本次研究对象为ICU气管切开术患者(20例),采用信封随机化分组模式,即两组(各有10例),均在2016年10月11日至2017年10月11日期间收治。
观察组患者中5例为男性,5例为女性,平均年龄(63.88±3.16)岁,平均体重(54.31±3.11)kg。
对照组患者中6例为男性,4例为女性,平均年龄(63.56±3.78)岁,平均体重(54.96±3.57)kg。
两组患者一般资料不具备统计学意义(P>0.05)。
两组患者均进行相同的准备工作:(1)监护治疗设备:本次使用的设备主要包括:温湿度恒定的层流监护室、能量柱配套的中心负压吸引装置(德国Drager)、器官切开喷雾面罩、微量注射泵、气囊压力监测表、多功能心电监护仪;(2)研究人员:本次的研究人员均需进行相应的专业知识培训,从而方面治疗工作的实施,还需每周组织一次业务学习,强调实验方法和注意事项[2]。
对照组采用传统间断湿化吸痰方式,首先使用注射液(一次性5mL)直接沿着气管导管向内壁注入湿化液,而本次选用0.9%氯化钠溶液为湿化液。

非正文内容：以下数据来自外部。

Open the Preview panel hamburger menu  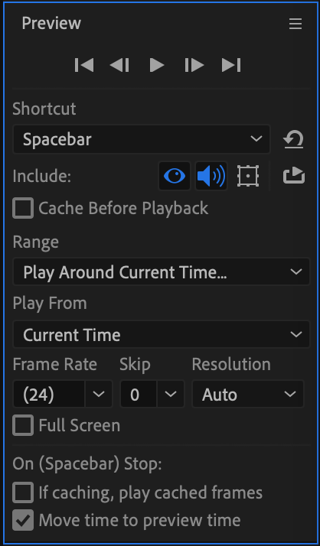pos(296,24)
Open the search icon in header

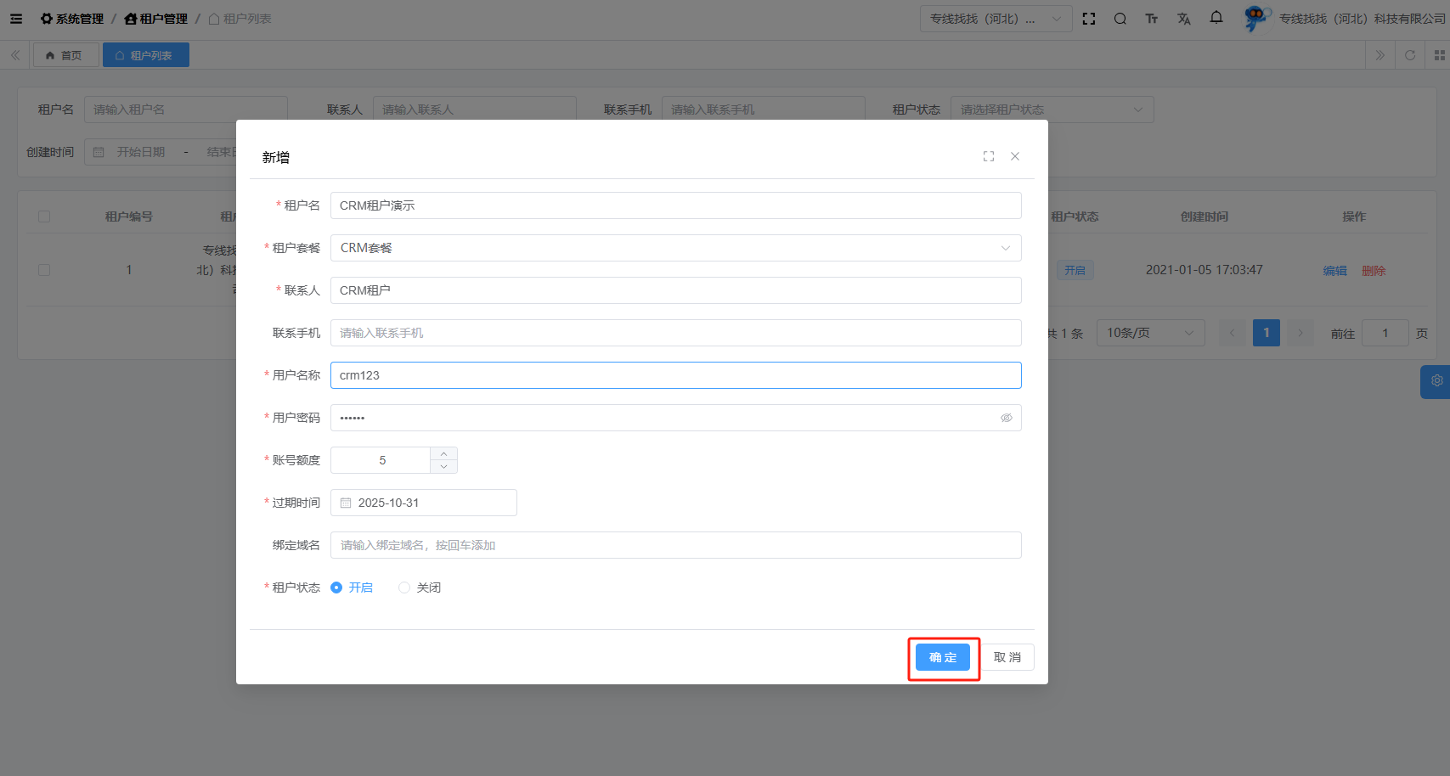[x=1120, y=19]
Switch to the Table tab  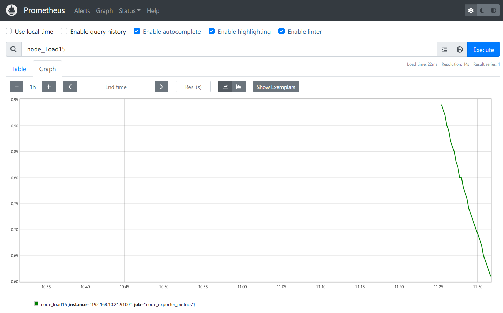(x=19, y=69)
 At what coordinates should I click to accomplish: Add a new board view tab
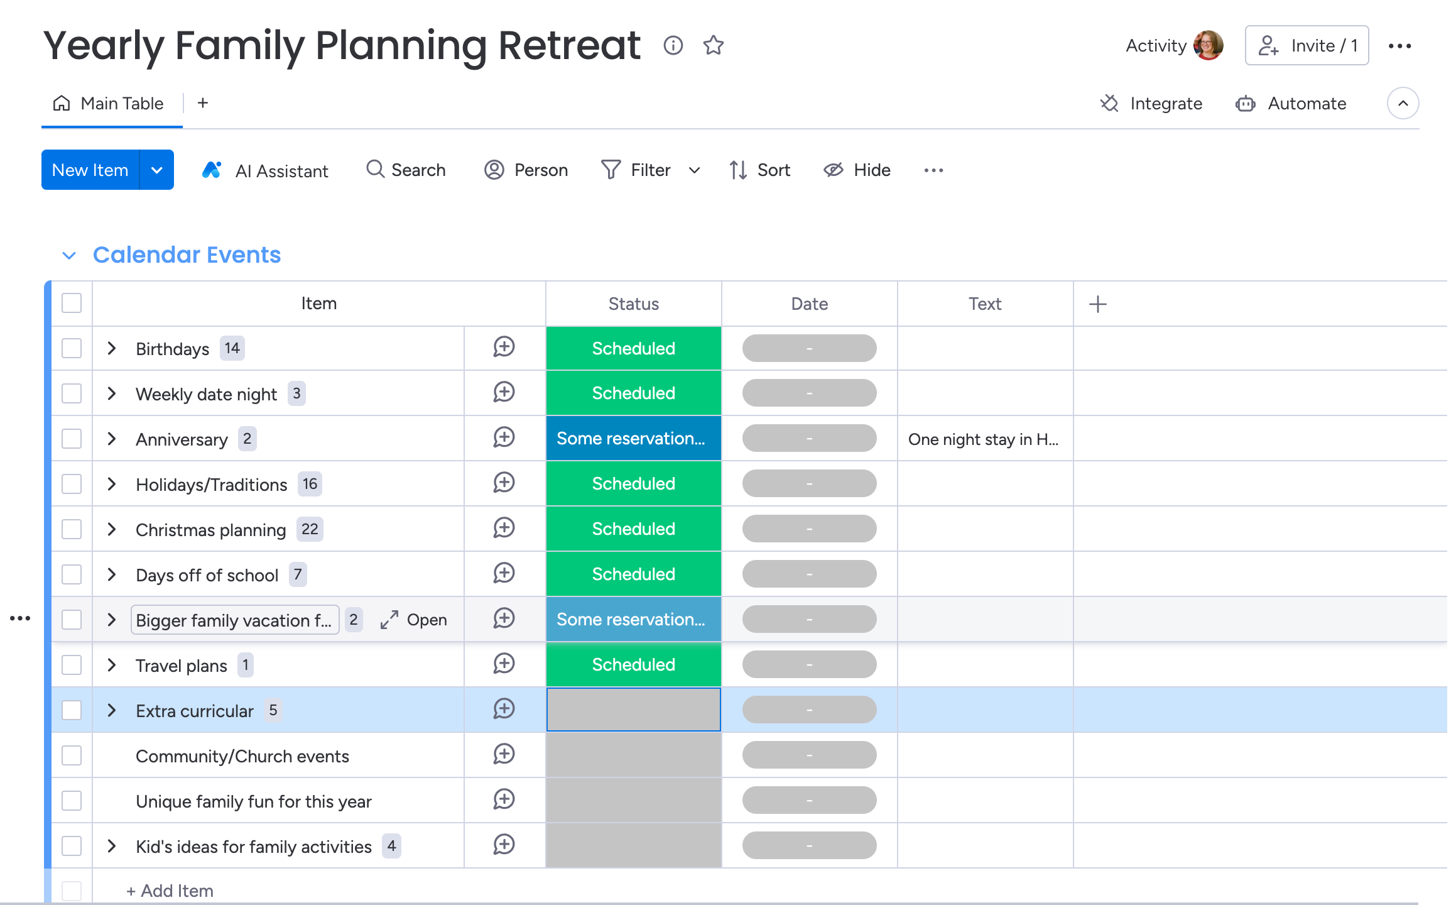[202, 104]
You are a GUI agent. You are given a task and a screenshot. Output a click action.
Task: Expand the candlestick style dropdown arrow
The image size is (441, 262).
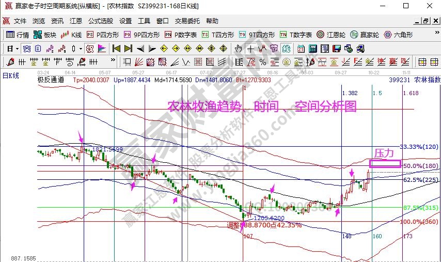[80, 49]
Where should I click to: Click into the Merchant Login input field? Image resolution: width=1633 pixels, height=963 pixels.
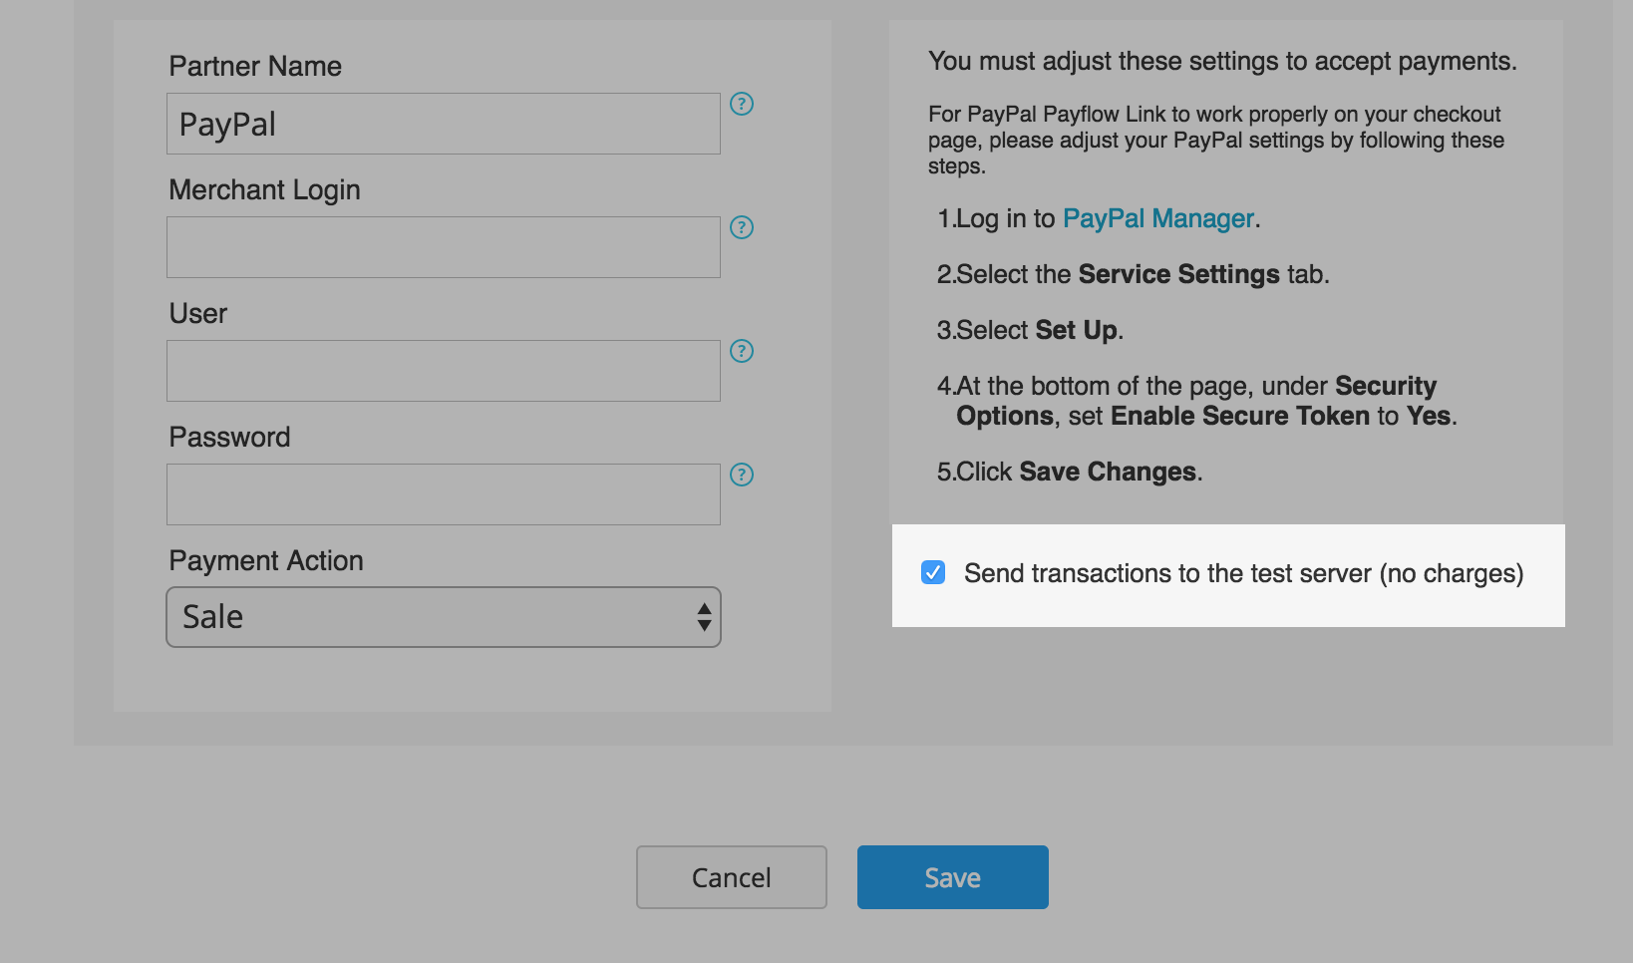point(443,247)
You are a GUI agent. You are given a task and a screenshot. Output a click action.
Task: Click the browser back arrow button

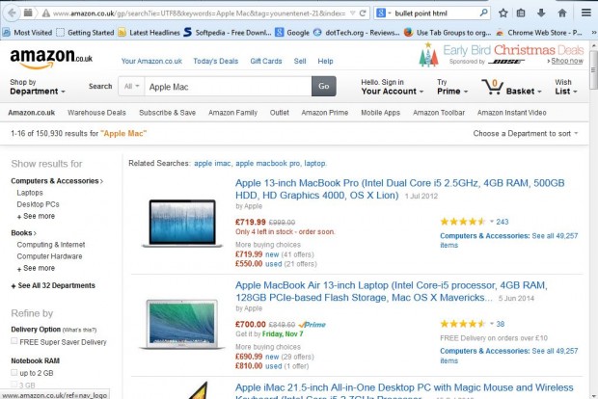pos(11,13)
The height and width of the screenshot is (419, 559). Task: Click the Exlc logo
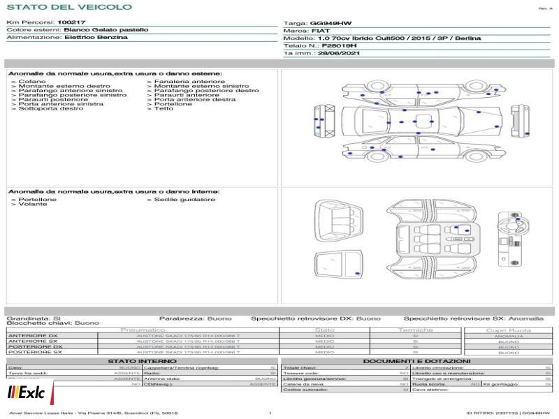click(x=27, y=392)
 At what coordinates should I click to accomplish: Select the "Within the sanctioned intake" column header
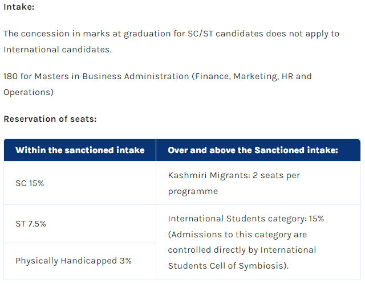point(80,150)
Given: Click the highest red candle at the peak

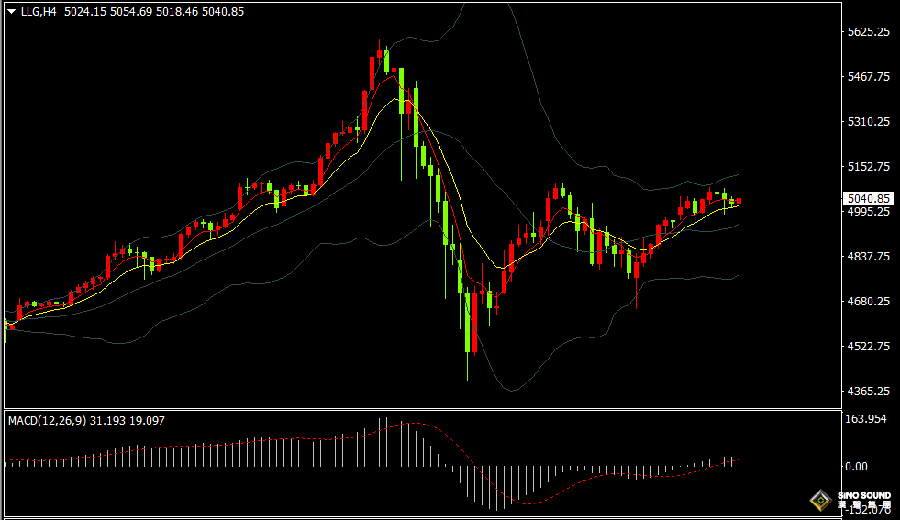Looking at the screenshot, I should 380,55.
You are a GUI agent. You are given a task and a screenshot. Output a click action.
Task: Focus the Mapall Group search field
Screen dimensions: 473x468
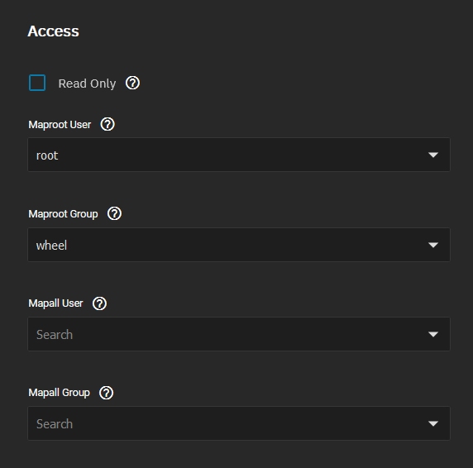(239, 423)
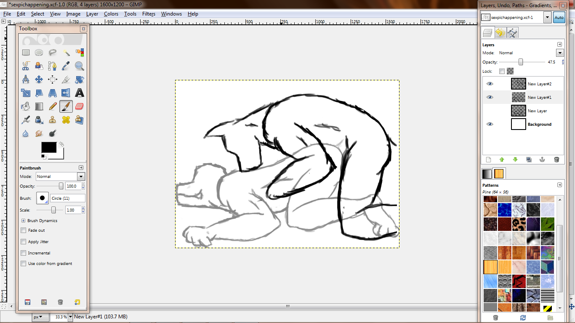Click the Circle (11) brush preview button
The image size is (575, 323).
[x=42, y=198]
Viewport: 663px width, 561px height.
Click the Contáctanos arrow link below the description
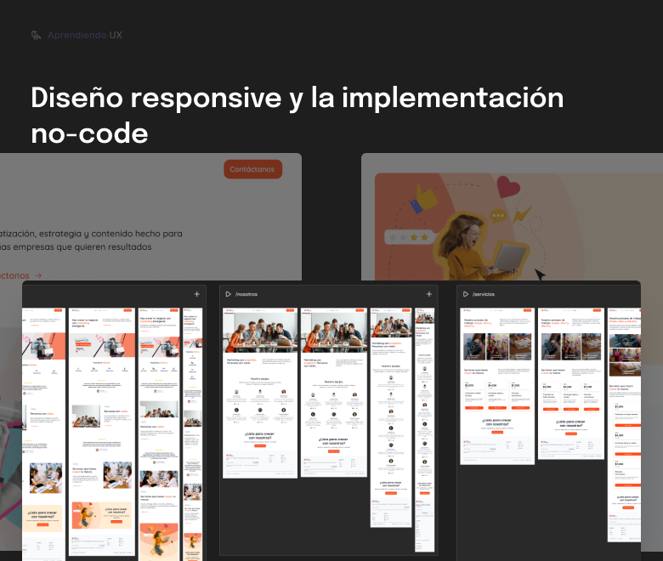tap(20, 275)
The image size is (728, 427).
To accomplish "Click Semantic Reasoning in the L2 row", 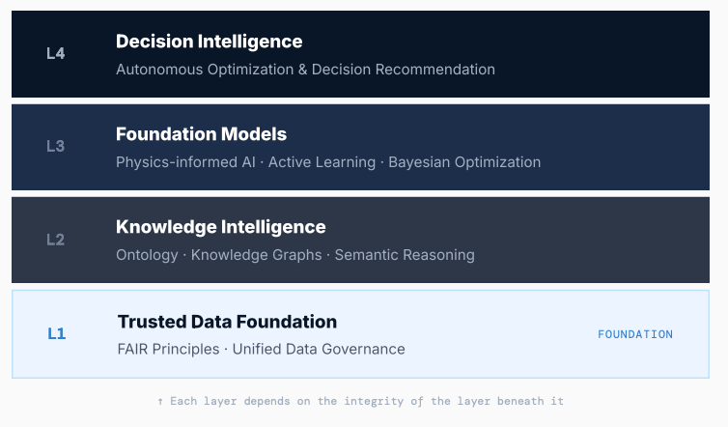I will [x=405, y=255].
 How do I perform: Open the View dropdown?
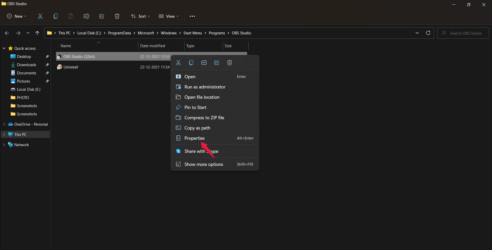[x=169, y=16]
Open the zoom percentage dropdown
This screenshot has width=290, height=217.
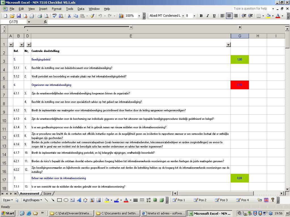pyautogui.click(x=139, y=16)
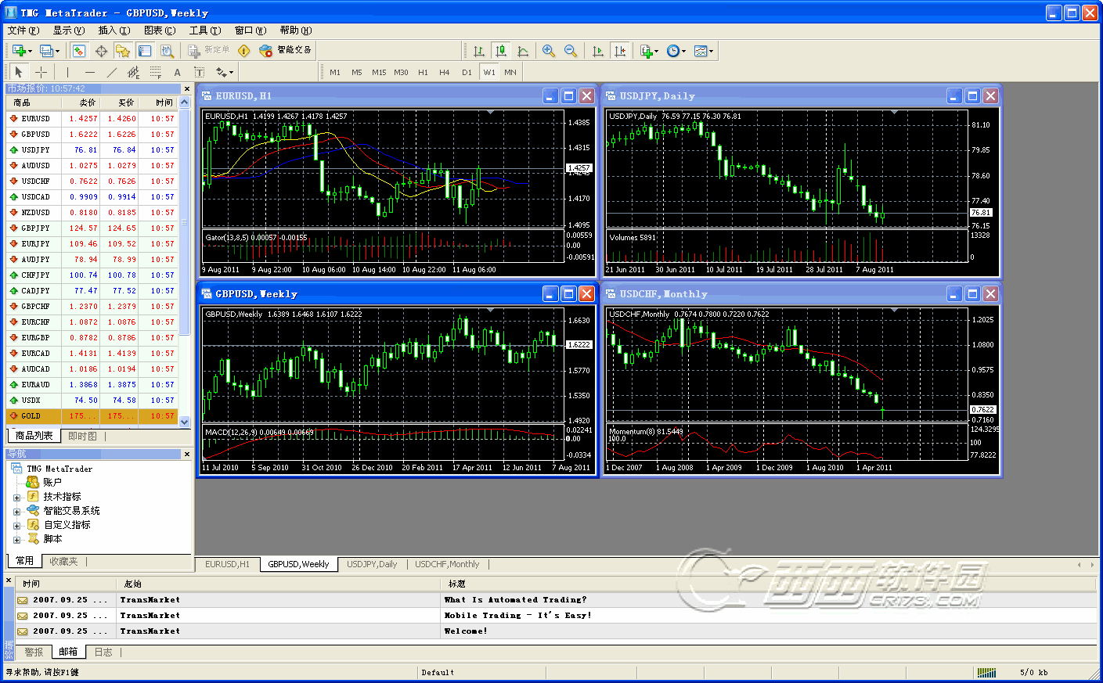Click the zoom in magnifier icon

click(x=549, y=51)
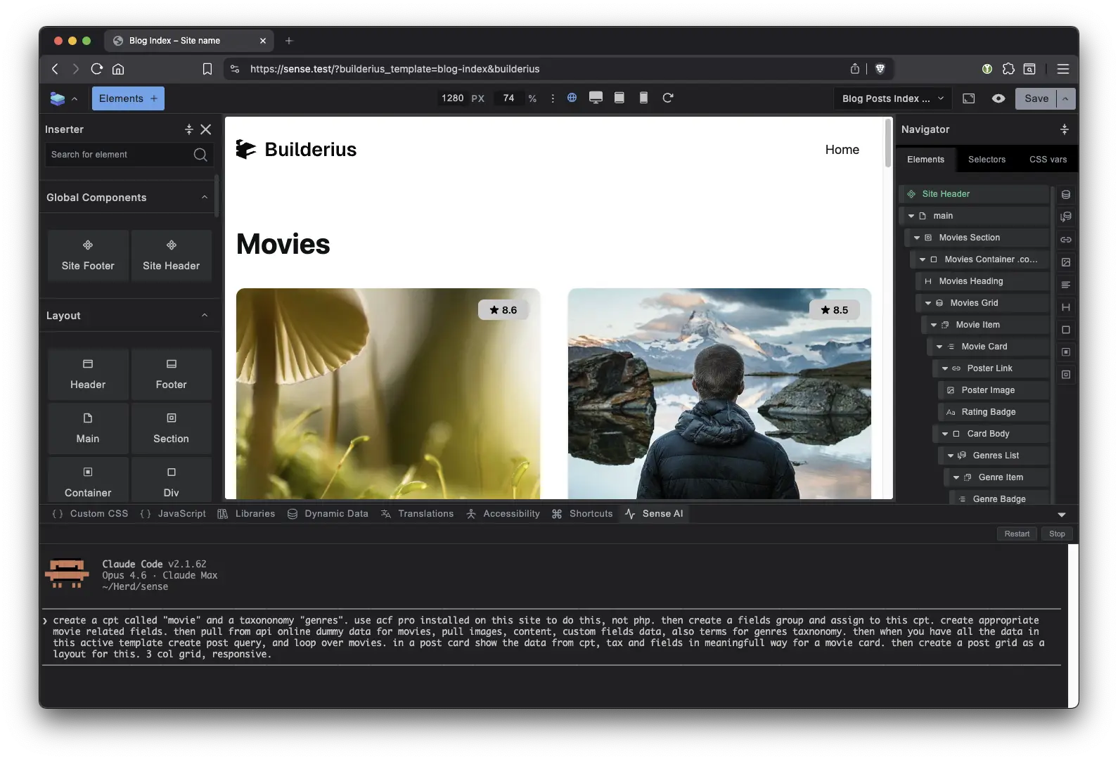This screenshot has height=760, width=1118.
Task: Click the link icon in Navigator sidebar
Action: pyautogui.click(x=1066, y=240)
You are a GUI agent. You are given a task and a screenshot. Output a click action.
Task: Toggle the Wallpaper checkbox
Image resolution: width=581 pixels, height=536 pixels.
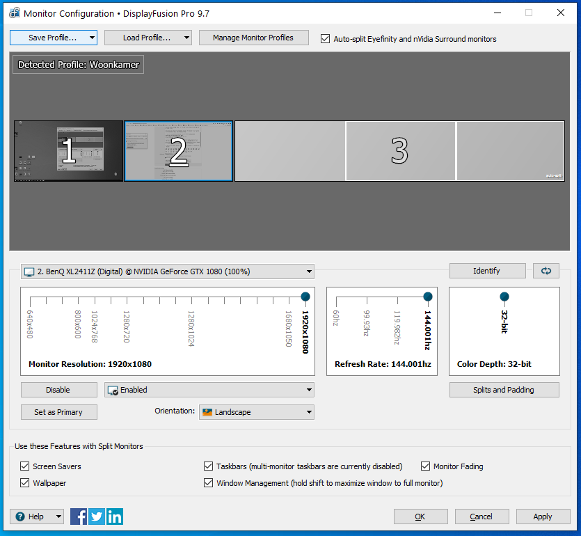pos(25,483)
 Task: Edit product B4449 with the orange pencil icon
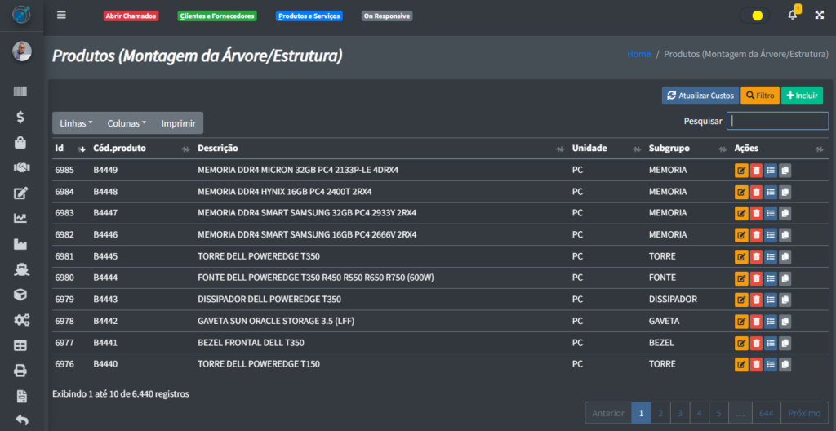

观察组选用改良型加温加湿器给氧干预,具体方案:(1)每次吸痰后,需评估痰液黏度,且评估黏度情况和痰液性质,从而选择相应的湿化液量和湿化方式;(2)连接方法:文丘里空气氧合混合阀输入口和吸氧管连接,呼吸管路一端通过气管切开或T形管吸氧罩连接气管切开导管,并将一次性呼吸管路连接输出口,文丘里混合器可通过调节阀根据氧浓度刻度指示调节吸入氧气浓度,并保持高流量进入呼吸湿化罐。(3)对于I度稀痰者,需将雾化、喷雾联合治疗;II度稀痰者,还需加用微量注射泵持续恒速小量气道湿化,速率控制在每小时8~10ml,本次湿化液选用生理盐水;对于III度稀痰者,需在雾化基础上,再配合少量气道湿化,流速控制在每小时12~15ml,生理盐水为湿化液,与此同时,吸痰时间需<15秒;吸痰压力<19.6kpa[3]。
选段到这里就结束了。